__Excerpted records__
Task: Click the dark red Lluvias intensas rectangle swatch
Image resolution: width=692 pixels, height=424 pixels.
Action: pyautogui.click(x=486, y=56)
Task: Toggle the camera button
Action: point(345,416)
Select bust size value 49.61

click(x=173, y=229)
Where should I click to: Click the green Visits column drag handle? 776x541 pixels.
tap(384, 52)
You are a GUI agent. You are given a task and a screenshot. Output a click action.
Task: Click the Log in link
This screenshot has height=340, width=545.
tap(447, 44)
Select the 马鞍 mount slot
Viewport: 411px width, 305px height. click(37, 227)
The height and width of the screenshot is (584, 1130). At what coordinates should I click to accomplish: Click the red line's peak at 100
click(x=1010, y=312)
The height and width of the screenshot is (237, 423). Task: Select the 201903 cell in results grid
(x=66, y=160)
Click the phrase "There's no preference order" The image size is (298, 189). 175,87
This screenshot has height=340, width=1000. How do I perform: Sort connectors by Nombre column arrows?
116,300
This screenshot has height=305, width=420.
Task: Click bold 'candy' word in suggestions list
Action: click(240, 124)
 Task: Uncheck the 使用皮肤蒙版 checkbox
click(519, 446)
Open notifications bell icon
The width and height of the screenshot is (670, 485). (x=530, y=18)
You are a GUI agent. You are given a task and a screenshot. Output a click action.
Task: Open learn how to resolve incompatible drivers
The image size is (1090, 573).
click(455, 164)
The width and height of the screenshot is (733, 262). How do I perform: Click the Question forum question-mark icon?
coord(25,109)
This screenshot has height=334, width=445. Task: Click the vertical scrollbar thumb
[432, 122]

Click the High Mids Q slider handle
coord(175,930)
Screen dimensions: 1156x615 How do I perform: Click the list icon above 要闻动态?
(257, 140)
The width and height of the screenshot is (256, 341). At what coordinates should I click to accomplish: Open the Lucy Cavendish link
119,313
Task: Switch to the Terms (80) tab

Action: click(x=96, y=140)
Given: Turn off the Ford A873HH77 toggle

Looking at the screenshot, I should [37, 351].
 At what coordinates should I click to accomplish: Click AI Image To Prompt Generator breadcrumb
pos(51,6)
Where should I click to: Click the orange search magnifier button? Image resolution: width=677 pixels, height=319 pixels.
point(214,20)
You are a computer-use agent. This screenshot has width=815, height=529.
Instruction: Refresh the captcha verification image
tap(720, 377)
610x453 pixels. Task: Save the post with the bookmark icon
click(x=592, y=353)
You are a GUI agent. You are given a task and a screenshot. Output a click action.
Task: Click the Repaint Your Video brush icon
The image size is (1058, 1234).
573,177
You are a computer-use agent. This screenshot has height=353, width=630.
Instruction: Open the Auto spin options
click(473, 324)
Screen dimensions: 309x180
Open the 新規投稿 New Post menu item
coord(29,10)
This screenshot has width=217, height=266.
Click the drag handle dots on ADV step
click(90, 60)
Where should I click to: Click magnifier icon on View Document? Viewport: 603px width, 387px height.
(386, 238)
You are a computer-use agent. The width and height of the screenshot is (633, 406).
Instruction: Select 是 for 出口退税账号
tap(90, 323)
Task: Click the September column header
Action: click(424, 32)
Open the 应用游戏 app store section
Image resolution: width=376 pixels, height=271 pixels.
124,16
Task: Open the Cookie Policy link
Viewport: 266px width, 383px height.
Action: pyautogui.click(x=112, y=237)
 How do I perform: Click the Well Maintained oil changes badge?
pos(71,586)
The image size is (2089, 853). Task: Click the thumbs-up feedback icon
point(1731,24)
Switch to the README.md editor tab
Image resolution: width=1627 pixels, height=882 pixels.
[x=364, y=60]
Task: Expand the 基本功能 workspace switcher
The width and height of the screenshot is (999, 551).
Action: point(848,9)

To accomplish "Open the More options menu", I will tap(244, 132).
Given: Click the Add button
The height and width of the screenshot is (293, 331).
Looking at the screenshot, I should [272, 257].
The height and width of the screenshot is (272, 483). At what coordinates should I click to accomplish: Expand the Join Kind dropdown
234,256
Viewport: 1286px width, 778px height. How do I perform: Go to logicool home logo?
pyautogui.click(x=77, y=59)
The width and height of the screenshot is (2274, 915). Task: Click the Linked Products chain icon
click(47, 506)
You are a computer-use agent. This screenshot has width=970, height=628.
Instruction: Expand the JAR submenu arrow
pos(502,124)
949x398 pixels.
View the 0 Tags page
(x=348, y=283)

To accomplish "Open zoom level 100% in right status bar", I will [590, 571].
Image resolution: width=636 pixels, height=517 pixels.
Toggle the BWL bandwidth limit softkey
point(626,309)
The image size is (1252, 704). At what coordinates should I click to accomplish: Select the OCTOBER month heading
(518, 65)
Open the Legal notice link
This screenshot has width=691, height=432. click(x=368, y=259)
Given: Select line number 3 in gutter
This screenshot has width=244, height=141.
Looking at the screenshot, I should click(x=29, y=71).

__Exercise requirements__
Rewrite all of the lines above, replacing every "How do I perform:" with "How do I complete:" and leaving everything else unchanged.

__Full answer__
Task: Click the dark red Lluvias intensas rectangle swatch
Image resolution: width=692 pixels, height=424 pixels.
Action: pyautogui.click(x=486, y=56)
Task: Toggle the camera button
Action: point(345,416)
Select bust size value 49.61

click(x=173, y=229)
Where should I click to: Click the green Visits column drag handle? 776x541 pixels.
tap(384, 52)
You are a GUI agent. You are given a task and a screenshot. Output a click action.
Task: Click the Log in link
This screenshot has height=340, width=545.
tap(447, 44)
Select the 马鞍 mount slot
Viewport: 411px width, 305px height. click(37, 227)
The height and width of the screenshot is (584, 1130). At what coordinates should I click to accomplish: Click the red line's peak at 100
click(x=1010, y=312)
The height and width of the screenshot is (237, 423). Task: Select the 201903 cell in results grid
(x=66, y=160)
Click the phrase "There's no preference order" The image size is (298, 189). 175,87
This screenshot has height=340, width=1000. How do I complete: Sort connectors by Nombre column arrows?
116,300
This screenshot has height=305, width=420.
Task: Click bold 'candy' word in suggestions list
Action: click(240, 124)
 Task: Uncheck the 使用皮肤蒙版 checkbox
click(519, 446)
Open notifications bell icon
The width and height of the screenshot is (670, 485). (x=530, y=18)
You are a GUI agent. You are given a task and a screenshot. Output a click action.
Task: Open learn how to resolve incompatible drivers
The image size is (1090, 573).
click(455, 164)
The width and height of the screenshot is (733, 262). How do I complete: Click the Question forum question-mark icon?
coord(25,109)
This screenshot has height=334, width=445. Task: Click the vertical scrollbar thumb
[432, 122]

Click the High Mids Q slider handle
coord(175,930)
Screen dimensions: 1156x615 How do I complete: Click the list icon above 要闻动态?
(257, 140)
The width and height of the screenshot is (256, 341). At what coordinates should I click to accomplish: Open the Lucy Cavendish link
119,313
Task: Switch to the Terms (80) tab

Action: click(x=96, y=140)
Given: Turn off the Ford A873HH77 toggle

Looking at the screenshot, I should [37, 351].
 At what coordinates should I click to accomplish: Click AI Image To Prompt Generator breadcrumb
pos(51,6)
Where should I click to: Click the orange search magnifier button? Image resolution: width=677 pixels, height=319 pixels.
point(214,20)
You are a computer-use agent. This screenshot has width=815, height=529.
Instruction: Refresh the captcha verification image
tap(720, 377)
610x453 pixels. Task: Save the post with the bookmark icon
click(x=592, y=353)
You are a GUI agent. You are given a task and a screenshot. Output a click action.
Task: Click the Repaint Your Video brush icon
The image size is (1058, 1234).
573,177
You are a computer-use agent. This screenshot has height=353, width=630.
Instruction: Open the Auto spin options
click(473, 324)
Screen dimensions: 309x180
Open the 新規投稿 New Post menu item
coord(29,10)
This screenshot has width=217, height=266.
Click the drag handle dots on ADV step
click(90, 60)
Where should I click to: Click magnifier icon on View Document? Viewport: 603px width, 387px height.
(386, 238)
You are a computer-use agent. The width and height of the screenshot is (633, 406).
Instruction: Select 是 for 出口退税账号
tap(90, 323)
Task: Click the September column header
Action: click(424, 32)
Open the 应用游戏 app store section
Image resolution: width=376 pixels, height=271 pixels.
124,16
Task: Open the Cookie Policy link
Viewport: 266px width, 383px height.
Action: pyautogui.click(x=112, y=237)
 How do I complete: Click the Well Maintained oil changes badge?
pos(71,586)
The image size is (2089, 853). Task: Click the thumbs-up feedback icon
point(1731,24)
Switch to the README.md editor tab
Image resolution: width=1627 pixels, height=882 pixels.
[x=364, y=60]
Task: Expand the 基本功能 workspace switcher
The width and height of the screenshot is (999, 551).
Action: point(848,9)

To accomplish "Open the More options menu", I will tap(244, 132).
Given: Click the Add button
The height and width of the screenshot is (293, 331).
Looking at the screenshot, I should [272, 257].
The height and width of the screenshot is (272, 483). At what coordinates should I click to accomplish: Expand the Join Kind dropdown
234,256
Viewport: 1286px width, 778px height. How do I complete: Go to logicool home logo?
pyautogui.click(x=77, y=59)
The width and height of the screenshot is (2274, 915). Task: Click the Linked Products chain icon
click(47, 506)
You are a computer-use agent. This screenshot has width=970, height=628.
Instruction: Expand the JAR submenu arrow
pos(502,124)
949x398 pixels.
View the 0 Tags page
(x=348, y=283)

To accomplish "Open zoom level 100% in right status bar", I will [590, 571].
Image resolution: width=636 pixels, height=517 pixels.
Toggle the BWL bandwidth limit softkey
point(626,309)
The image size is (1252, 704). At what coordinates should I click to accomplish: Select the OCTOBER month heading
(518, 65)
Open the Legal notice link
This screenshot has width=691, height=432. click(x=368, y=259)
Given: Select line number 3 in gutter
This screenshot has width=244, height=141.
Looking at the screenshot, I should click(x=29, y=71).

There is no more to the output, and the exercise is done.